> DOCUMENT EXCERPT

►

# The Whole Ball Of Wax



## Bill Gruby (Sep 4, 2015)

This is something you don't see everyday. It's an Edition one of the Machinerys Handbook in its original package. I bid for a bit but that one guy is set on owning it. I already have one so no sense in driving the price up on him. He will pay enough as it is.

 "Billy G"

http://www.ebay.com/itm/191677022282?_trksid=p2060353.m1431.l2649&ssPageName=STRK:MEBIDX:IT


----------



## hvontres (Sep 4, 2015)

Hmm, seems a bit steep for me  And it dosn't even have the thumb holes.  But that put the $90 for a current large print edition into perspective.


----------



## Bill Gruby (Sep 4, 2015)

To a collector that is not a steep price. None of the early editions had thumb holes, they started with Edition #6. Also there was information in this Edition that is no longer in the latest Edition #29. If you think that is high, you don't want to know what I paid for one in immaculate condition without the box. None of us can put a price on another persons happiness.

"Billy G"


----------



## Andre (Sep 4, 2015)

I thought my 11th edition was old, but that one is in great shape. I have to wonder how many of them (In boxes) are left.


----------



## Bill Gruby (Sep 4, 2015)

In boxes  I've only see 2 Andre. The 11th that you have is the most popular edition. There are a whole lot of them. My #1 is in the original box. It's in much better shape than the one on the bay now. I need only #3, #4 and #8 and I have all 29 Editions. 2016 should bring #30 on board.

 "Billy G"


----------



## 4GSR (Sep 4, 2015)

I have an original fifth edition that is in fair shape that was given to me several years ago.


----------



## Bill Gruby (Sep 5, 2015)

#5  seems to be the bottom line for most owners Ken. It was the first to change from #1.  #1  thru #4 are identical except for Edition numbers and printing dates. A new Edition comes out about every 4 years, #1 thru #5 are Copyright 1914, #6 is Copyright 1914, 1924.

#1 printed - 1914, #2 printed - 1915, #3 printed - 1916, #4 printed - 1917, #5 printed -  1919  and #6 - printed in 1924.            

"Billy G"


----------



## Tony Wells (Sep 5, 2015)

I want to be in your Will, Billy


----------



## Bill Gruby (Sep 5, 2015)

Half my neighborhood does to.


----------



## Billh50 (Sep 5, 2015)

I have an American Machinist's Handbook by Colvin & Stanley second edition dated 1920. It's not in the best of shape but is all there. Seems someone folded it in half at some point in time. It was in the drawer of an old tool box. It even has the name of the owner and where he worked written inside.


----------



## Bill Gruby (Sep 5, 2015)

Sold at $555.00. Someone has to be PO'd. A sniper took it right out from under him. Bummer.

 "Billy G"


----------



## Bill Gruby (Sep 5, 2015)

Reality time. A full set of Machinerys Handbooks, just the Tool Box Editions, is worth about $8000.00. Add in the Guides, Large print editions and Student editions and you are looking at a $15,000 price tag. How ya like those apples. Keep in mind for these prices all must be in excellent condition. I know of only one collection of this caliber. He estimates his at $25,000.

"Billy G"


----------

◄

> DIRECTIVE A
According to the Machinery's Handbook thread, which edition was the first to have thumb holes?
> DIRECTIVE B
Copy out the text of the Machinery's Handbook thread between "I have an American" and "worked written inside.", inclusive.
The listing that comes next is from a separate source unrelated to the Machinery's Handbook thread.

> DATA SHOWN
►

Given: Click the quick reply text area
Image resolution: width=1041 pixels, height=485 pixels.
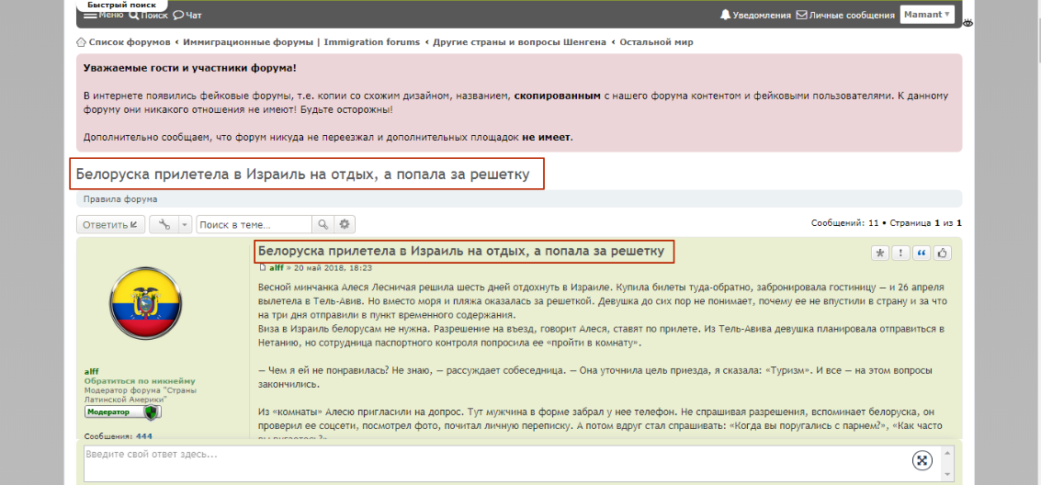Looking at the screenshot, I should coord(487,462).
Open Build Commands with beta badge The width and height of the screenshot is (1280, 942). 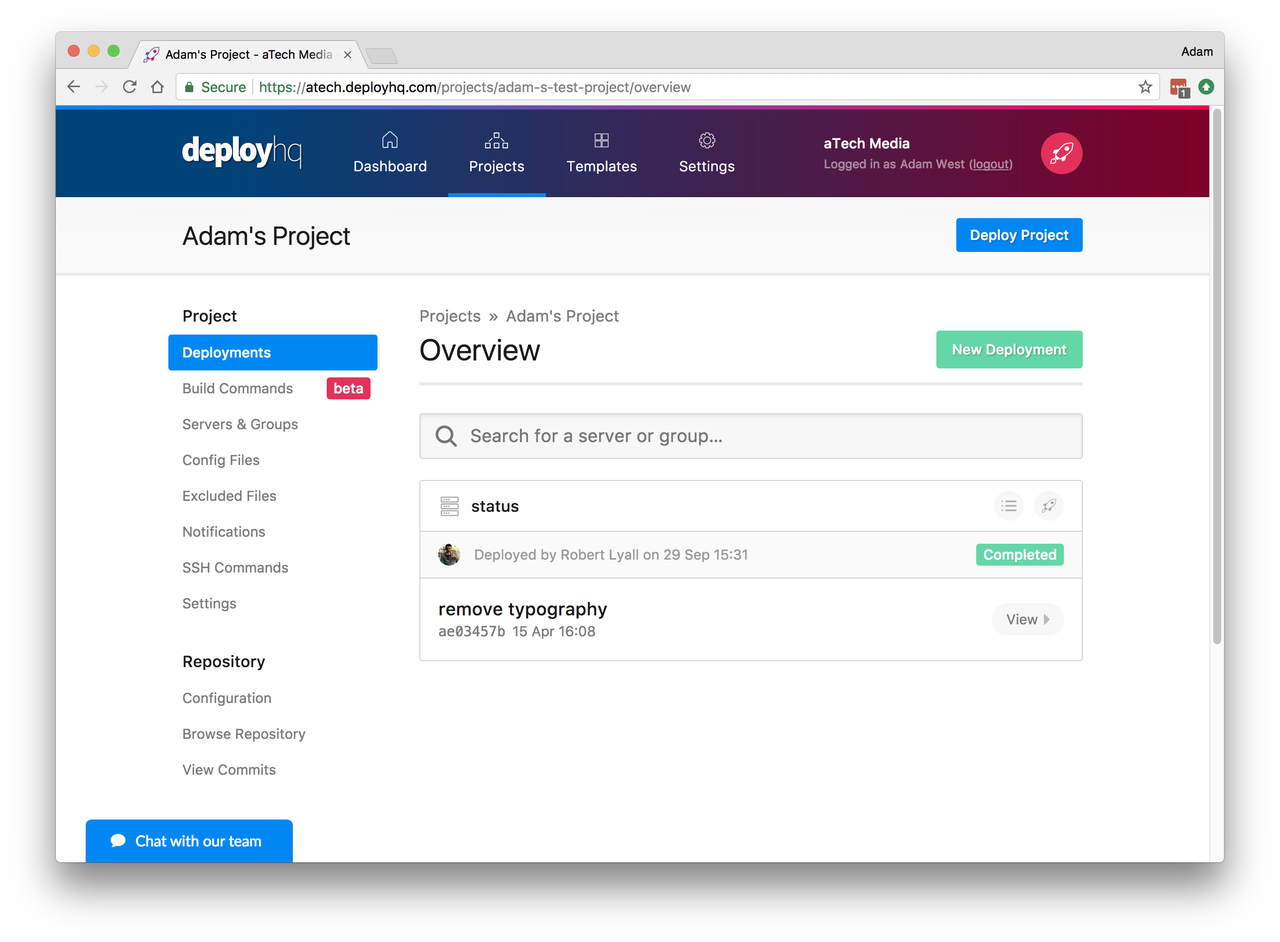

◄

> WRITTEN RESPONSE A
Edition #6.

> WRITTEN RESPONSE B
I have an American Machinist's Handbook by Colvin & Stanley second edition dated 1920. It's not in the best of shape but is all there. Seems someone folded it in half at some point in time. It was in the drawer of an old tool box. It even has the name of the owner and where he worked written inside.